Perhaps you have heard about the Next Generation Science Standards (NGSS), which has a similar goal of having teachers create three-dimensional classrooms. The three dimensions that the NGSS incorporates are the Disciplinary Core Ideas (DCI), Crosscutting Concepts (CCC), and Science and Engineering Practices (SEP). The DCIs are the fundamental ideas necessary for understanding a given science discipline. These ideas all have broad importance within or across the science or engineering disciplines, and provide a key tool for understanding or investigating complex ideas and solving problems. These ideas also relate to societal or personal concerns, and can be taught over multiple grade levels and at progressive levels of depth and complexity. CCCs are concepts that hold true across the natural and engineered world. Students can use these concepts to make connections across seemingly disparate disciplines or situations, connect new learning to prior experiences, and more deeply engage with material across the other dimensions. The NGSS requires that students explicitly use their understanding of the CCCs to make sense of phenomena or solve problems by utilizing the SEPs. They are both a set of skills and a set of knowledge to be internalized. The SEPs reflect the major practices that scientists and engineers use to investigate the world and design and build systems.

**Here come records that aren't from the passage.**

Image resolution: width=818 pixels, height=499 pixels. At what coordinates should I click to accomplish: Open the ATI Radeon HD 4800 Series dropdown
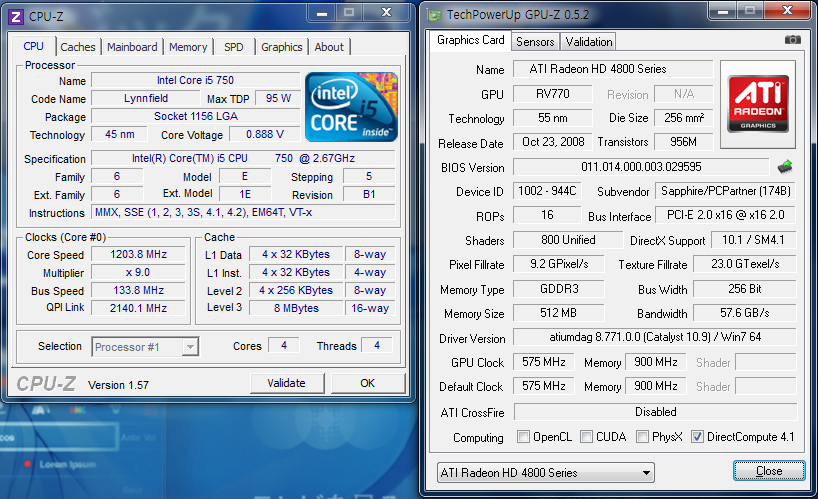[x=546, y=472]
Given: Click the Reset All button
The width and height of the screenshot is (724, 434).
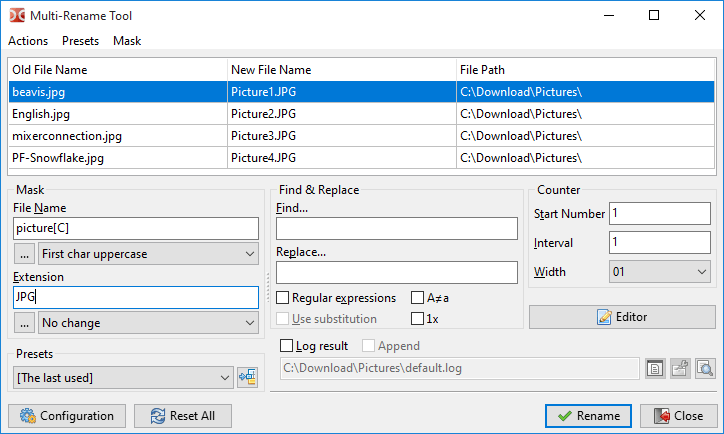Looking at the screenshot, I should coord(183,416).
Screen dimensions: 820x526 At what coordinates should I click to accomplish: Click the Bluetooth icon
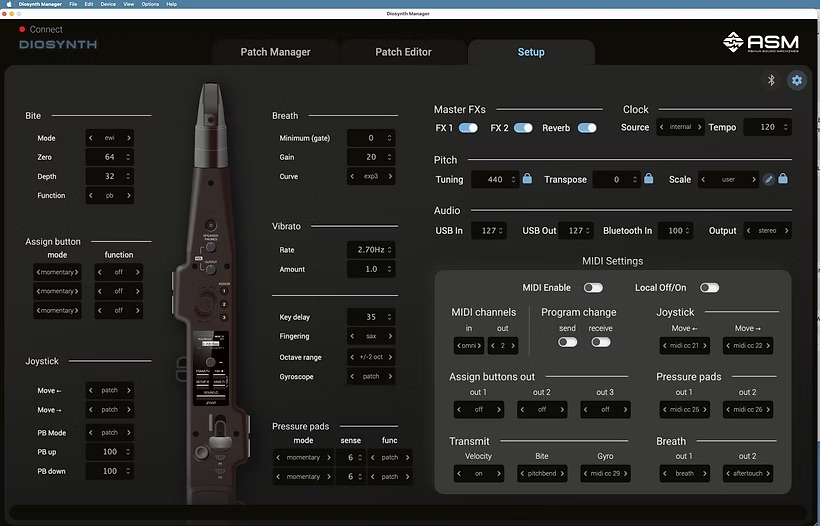pyautogui.click(x=771, y=81)
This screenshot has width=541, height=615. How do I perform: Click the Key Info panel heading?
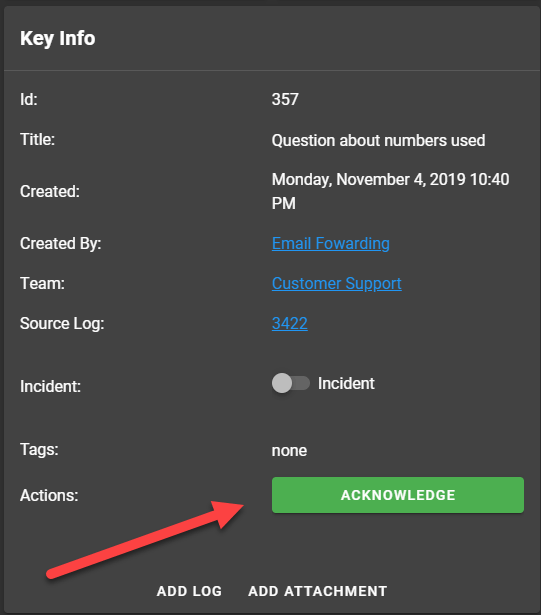tap(58, 38)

Engaging students in the three dimensions of the NGSS allows them to learn science by directly engaging in the practices that scientists and engineers do, such as planning and carrying out investigations that help them to learn and deepen their understanding of science knowledge. This includes making connections within and across science domains and progressing through key science ideas that can be used to make sense of the world and solve problems. Students do this by developing, using, and integrating knowledge and practice across the three dimensions of science.
The NGSS may be a new way of thinking about teaching science. I’m excited about these standards, and happy to know that I can rely on AIMS resources to help. What makes you excited about the NGSS and what kinds of resources will help you to teach it in your classrooms?